Atualmente, a doença atinge até 5% da população
mundial, sendo as mulheres as mais acometidas, em uma proporção
de 3 para 1.
Segundo o psicólogo
do Hospital e Maternidade São Camilo, Sulivan Garcia, os sintomas
da síndrome de pânico são: taquicardia, palpitação,
sudorese, sensação de falta de ar, sensação
de asfixia, dor ou desconforto torácico, calafrios e náuseas.
A pessoa fica com medo de perder o controle, de enlouquecer e medo
de morrer, explica.
Ansiedade
Muitas pessoas
ansiosas, confundem a ansiedade com a síndrome do pânico.

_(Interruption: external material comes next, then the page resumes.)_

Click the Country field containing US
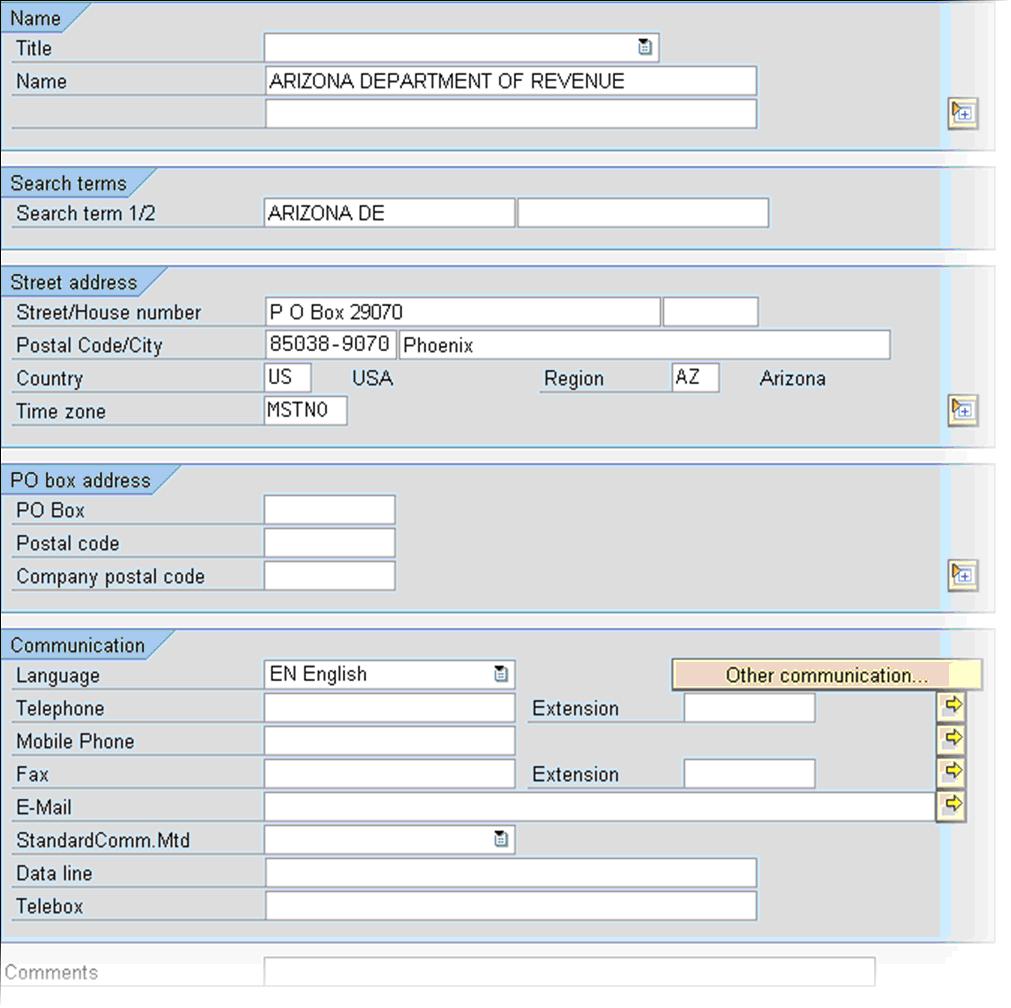 [285, 377]
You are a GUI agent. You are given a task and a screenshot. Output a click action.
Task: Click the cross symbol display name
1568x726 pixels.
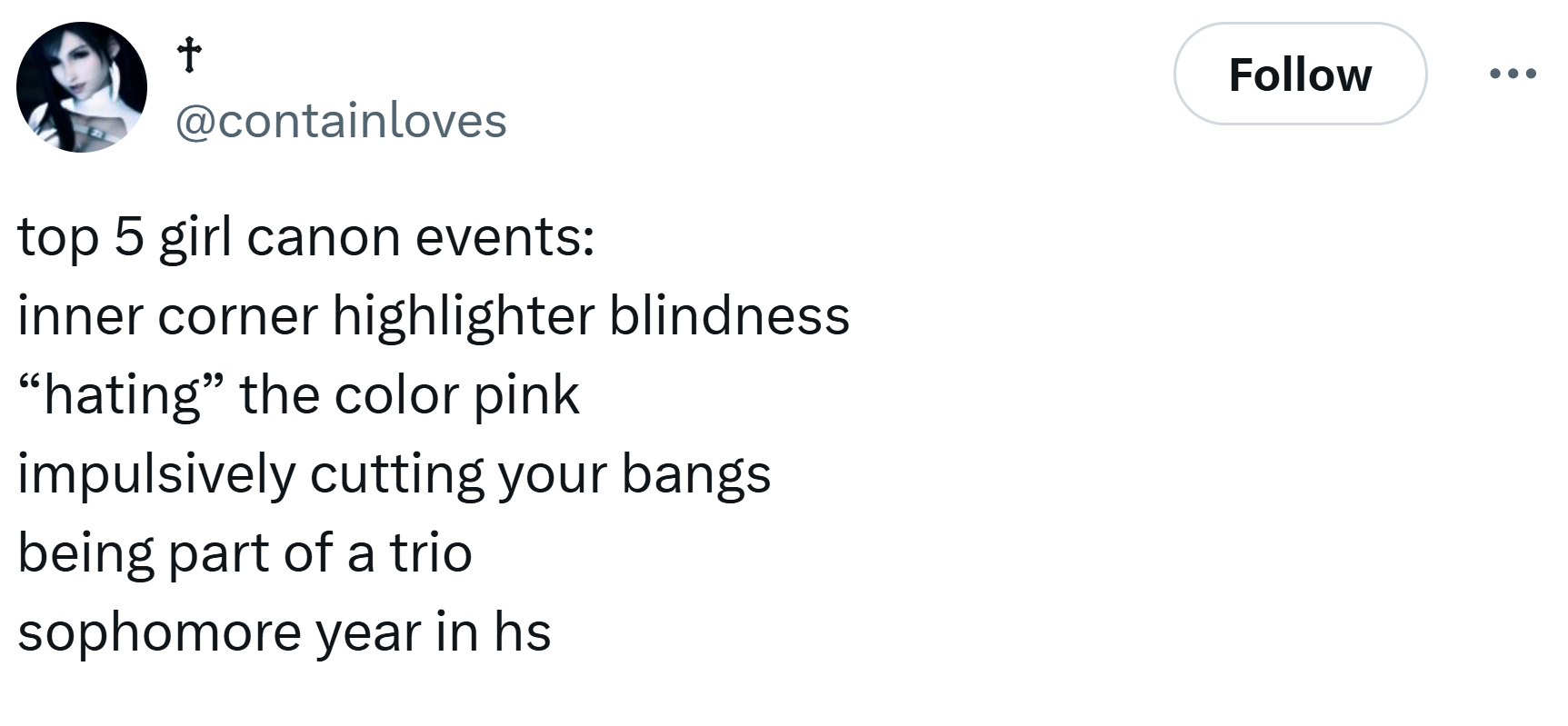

De acordo com o especialista, a ansiedade é uma emoção
natural e sentida em uma situação específica, conhecida
e esperada. Já o pânico não avisa sua chegada, fazendo
com que a pessoa sofra medo por antecipação. A cada
ataque, o medo de ter uma nova crise aumenta. A pessoa evita, então,
situações em que elas ocorreram. O medo e a insegurança
passam a ficar tão intensos, que a pessoa acaba evitando sair de
casa, alerta.
Tratamento
O tratamento
para a síndrome do pânico engloba tanto o medicamentoso quanto
o comportamental. Os medicamentos são eficazes no equilíbrio
bioquímico e no alívio dos sintomas repentinos. Já
o tratamento psicoterapêutico, a pessoa vivencia situações
de enfretamento com a companhia de uma pessoa de confiança em um
processo gradativo, além de serem usadas técnicas de relaxamento
e de respiração, revela Sulivan.
(*Colaboração:
Eliane Ogata)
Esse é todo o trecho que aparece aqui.